Section 6. Certificates. Ramin Kamfar, Jordan Ruddy and Michael Konig, are hereby designated as “authorized persons” within the meaning of the Act, and have caused the Certificate of Formation of the Company to be filed with the Secretary of State of the State of Delaware. Upon the filing of the Certificate of Formation with the Secretary of State of the State of Delaware, their powers as “authorized persons” ceased, and the Manager thereupon became the designated “authorized person” and shall continue as the designated “authorized person” within the meaning of the Act. The Manager shall execute, deliver and file any other certificates (and any amendments and/or restatements thereof) necessary for the Company to qualify to do business in the State of Delaware and in any other jurisdiction in which the Company may wish to conduct business.

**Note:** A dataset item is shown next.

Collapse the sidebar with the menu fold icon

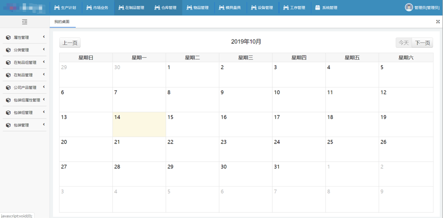point(25,22)
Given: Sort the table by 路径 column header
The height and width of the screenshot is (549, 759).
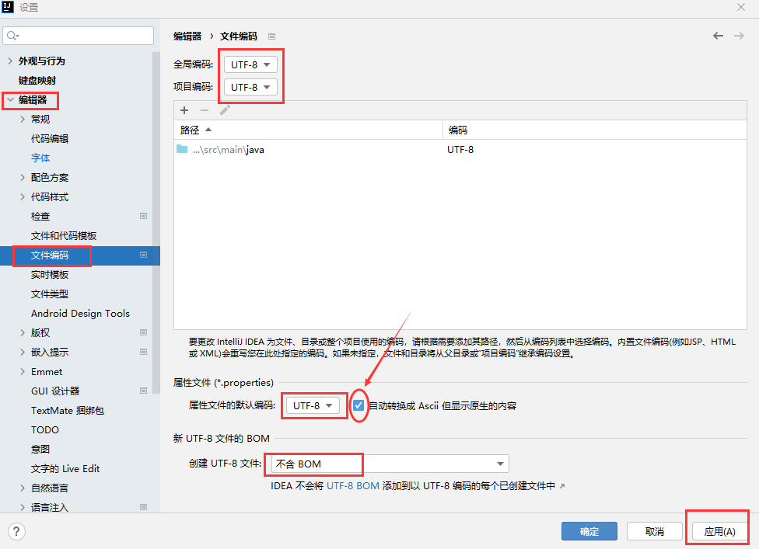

The existence of the Company as a separate legal entity shall continue until cancellation of the Certificate of Formation as provided in the Act.
Section 7. Management.
(a) Subject to Section 7(d), the business and affairs of the Company shall be managed by or under the direction of the Manager. The initial Manager shall be SOIF II. The Manager shall hold office until such Manager’s dissolution, death or resignation. Subject to the provisions of this Section 7 and Section 17, any successor Manager shall be appointed by a majority of the Membership Interests. Upon exercise by BRG in its capacity as optionee under the Option Agreement, BRG shall automatically succeed as, and become, Manager of the Company.
(b) Powers. Subject to Sections 3 and 7(d), the Manager shall have the power to do any and all acts necessary, convenient or incidental to or for the furtherance of the purposes described herein, including all powers, statutory or otherwise. Subject to Sections 3 and 7(d), the Manager has the authority to bind the Company.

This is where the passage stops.